Post-Yam Suf, Pesach’s Seder is eternal. Post-Purim, the Megillah’s reading is
annual. Why no parallel for our more recent generations’ miracles?
After 1948’s resurrection, 1967’s
miracles – outnumbered armies routing coalitions – why are there no new commemorative
days to grace chareidi calendars? No bracha-laden Hallel on Yom
Ha’atzma’ut in yeshivos? No takanah binding bar mitzvah boys to thank
Hashem for IDF valor. When sirens wail over Bnei Brak and harm veers, loudspeakers
blare “nes!” When David’s Sling downs a barrage over Yerushalayim – silence
or, perhaps, a vague kollel credit, but no new rite. “Our yeshiva boys in our
institutions produced the decisive spiritual force that saved the nation,” we
say. Fine, but no ritual? Not even a celebratory new seder of limud?
This is the irony: The Torah’s “kochi”
sin is a sign of un-thanked abundance. Yet here, claimed miracles yield no
steady-state simcha – no special tefillos, no communal seudos todah.

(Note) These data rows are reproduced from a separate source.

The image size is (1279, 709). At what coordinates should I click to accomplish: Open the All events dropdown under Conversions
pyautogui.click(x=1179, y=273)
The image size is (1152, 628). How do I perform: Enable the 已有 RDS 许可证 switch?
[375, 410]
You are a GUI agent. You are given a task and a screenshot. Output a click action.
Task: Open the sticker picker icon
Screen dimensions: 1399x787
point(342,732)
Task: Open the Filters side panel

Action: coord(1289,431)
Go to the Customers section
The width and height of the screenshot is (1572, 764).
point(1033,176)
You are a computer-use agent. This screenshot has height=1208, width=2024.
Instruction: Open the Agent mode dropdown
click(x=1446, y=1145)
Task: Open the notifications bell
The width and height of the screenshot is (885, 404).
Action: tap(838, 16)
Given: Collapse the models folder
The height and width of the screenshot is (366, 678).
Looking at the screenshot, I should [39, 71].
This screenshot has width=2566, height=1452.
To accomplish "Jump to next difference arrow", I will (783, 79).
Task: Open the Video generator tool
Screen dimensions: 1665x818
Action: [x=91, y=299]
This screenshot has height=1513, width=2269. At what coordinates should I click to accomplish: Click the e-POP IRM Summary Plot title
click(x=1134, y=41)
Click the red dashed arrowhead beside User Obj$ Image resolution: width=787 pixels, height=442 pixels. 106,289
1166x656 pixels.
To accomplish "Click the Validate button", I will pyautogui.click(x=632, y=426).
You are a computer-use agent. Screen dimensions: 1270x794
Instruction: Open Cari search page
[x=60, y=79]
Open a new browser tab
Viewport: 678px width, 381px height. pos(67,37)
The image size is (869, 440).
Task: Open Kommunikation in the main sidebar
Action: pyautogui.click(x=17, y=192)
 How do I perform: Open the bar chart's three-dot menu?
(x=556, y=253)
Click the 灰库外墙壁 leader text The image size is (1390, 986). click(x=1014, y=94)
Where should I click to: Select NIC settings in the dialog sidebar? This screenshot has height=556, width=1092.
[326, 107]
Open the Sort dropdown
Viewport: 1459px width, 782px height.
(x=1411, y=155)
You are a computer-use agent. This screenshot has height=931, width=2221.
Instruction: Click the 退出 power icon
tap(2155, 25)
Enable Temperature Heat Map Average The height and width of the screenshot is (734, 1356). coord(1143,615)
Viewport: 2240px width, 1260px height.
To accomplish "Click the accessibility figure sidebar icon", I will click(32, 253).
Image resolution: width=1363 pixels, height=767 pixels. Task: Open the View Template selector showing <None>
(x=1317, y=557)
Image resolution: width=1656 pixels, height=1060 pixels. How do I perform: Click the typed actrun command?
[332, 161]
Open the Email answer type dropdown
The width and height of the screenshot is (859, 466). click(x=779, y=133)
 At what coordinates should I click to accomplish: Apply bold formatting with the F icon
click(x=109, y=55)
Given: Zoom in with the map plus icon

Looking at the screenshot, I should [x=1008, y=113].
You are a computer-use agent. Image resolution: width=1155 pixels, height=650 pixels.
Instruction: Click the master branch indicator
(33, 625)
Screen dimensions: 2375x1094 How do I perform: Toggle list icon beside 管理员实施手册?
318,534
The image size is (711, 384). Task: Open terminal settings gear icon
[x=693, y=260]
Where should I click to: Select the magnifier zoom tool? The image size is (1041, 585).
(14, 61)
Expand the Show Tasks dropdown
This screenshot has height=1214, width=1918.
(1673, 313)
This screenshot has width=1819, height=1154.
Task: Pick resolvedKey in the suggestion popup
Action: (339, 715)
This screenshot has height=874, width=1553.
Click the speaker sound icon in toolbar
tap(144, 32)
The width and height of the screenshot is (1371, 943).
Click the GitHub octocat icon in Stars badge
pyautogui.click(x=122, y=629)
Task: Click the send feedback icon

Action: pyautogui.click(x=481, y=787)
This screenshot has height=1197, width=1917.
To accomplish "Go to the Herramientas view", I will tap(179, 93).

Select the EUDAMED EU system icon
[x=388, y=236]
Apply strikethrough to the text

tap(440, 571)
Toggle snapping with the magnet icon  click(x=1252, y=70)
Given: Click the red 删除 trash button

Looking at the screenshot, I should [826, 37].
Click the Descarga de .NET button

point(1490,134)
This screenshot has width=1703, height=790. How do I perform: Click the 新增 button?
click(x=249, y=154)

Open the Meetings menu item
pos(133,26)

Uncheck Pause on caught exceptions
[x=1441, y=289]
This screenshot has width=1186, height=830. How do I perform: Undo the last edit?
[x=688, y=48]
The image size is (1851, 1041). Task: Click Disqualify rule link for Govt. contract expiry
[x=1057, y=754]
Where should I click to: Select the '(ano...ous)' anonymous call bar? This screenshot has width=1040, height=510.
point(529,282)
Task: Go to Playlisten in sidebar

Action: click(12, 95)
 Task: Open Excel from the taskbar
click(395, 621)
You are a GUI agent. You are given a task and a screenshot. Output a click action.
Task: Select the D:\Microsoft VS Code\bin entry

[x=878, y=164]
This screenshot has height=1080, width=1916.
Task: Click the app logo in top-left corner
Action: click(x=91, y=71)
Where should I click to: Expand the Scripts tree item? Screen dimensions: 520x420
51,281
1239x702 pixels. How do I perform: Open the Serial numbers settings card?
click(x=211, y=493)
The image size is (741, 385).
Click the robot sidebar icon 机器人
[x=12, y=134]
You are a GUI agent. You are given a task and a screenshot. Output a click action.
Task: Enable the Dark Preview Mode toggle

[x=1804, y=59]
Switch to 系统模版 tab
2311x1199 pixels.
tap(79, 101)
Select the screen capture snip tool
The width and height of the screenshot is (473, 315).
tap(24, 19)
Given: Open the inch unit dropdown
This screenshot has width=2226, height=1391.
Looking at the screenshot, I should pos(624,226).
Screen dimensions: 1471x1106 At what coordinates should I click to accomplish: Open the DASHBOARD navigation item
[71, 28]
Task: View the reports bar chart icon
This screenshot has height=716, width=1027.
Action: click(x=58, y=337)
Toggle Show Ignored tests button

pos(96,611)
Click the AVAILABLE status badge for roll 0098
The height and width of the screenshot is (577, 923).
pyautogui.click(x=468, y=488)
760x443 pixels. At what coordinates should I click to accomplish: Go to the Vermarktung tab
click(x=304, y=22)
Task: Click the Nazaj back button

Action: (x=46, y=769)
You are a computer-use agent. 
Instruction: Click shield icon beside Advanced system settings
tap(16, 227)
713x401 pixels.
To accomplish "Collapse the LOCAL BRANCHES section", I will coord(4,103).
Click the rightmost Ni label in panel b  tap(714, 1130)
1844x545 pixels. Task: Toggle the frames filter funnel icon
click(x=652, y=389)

The pilots train relentlessly, haunted by the next salvo; their humility is
built in. But to attribute all to unseen merit without visible praise? That
whispers, “Our learning suffices – autopilot engaged.” It is the steady-state
ingratitude Devarim 28 warns against, pride rebranded as piety.
A Unified Path: Honor the Hands, Thank the Heart
I believe the Torah charts
integration: Honor the chayal’s courage, the officer’s cunning, the
engineer’s ingenuity; these are manifestations of Hashem’s koach in
action. Celebrate their risks, their 80-hour weeks, their code that saves
lives. As Mishlei urges, “Do you see a man skilled in his work? He will stand
before kings” (22:29) – and before Hashem, with pride tempered by praise.
Then, weave in the thread: “It is
He who gave us this power.” Thank aloud – for minds sharpened by Torah, for a
nation where Jews innovate freely, for victories blending steel and siyata
d’Shmaya. Let lomdim join soldiers in joint tefillos; let
yeshivos host chayalim for Shabbos zemiros of todah (thanks).
In both transition’s thrill and steady-state’s calm, let simcha bind us – not
as mandate but as magnet.
Moshe’s vision was of a Klal
Yisrael where prosperity humbles, unifies, and elevates. May we live it: working
with all our gifted might, thanking with all our joyful heart. Only then do we
truly serve meirov kol – and truly thrive.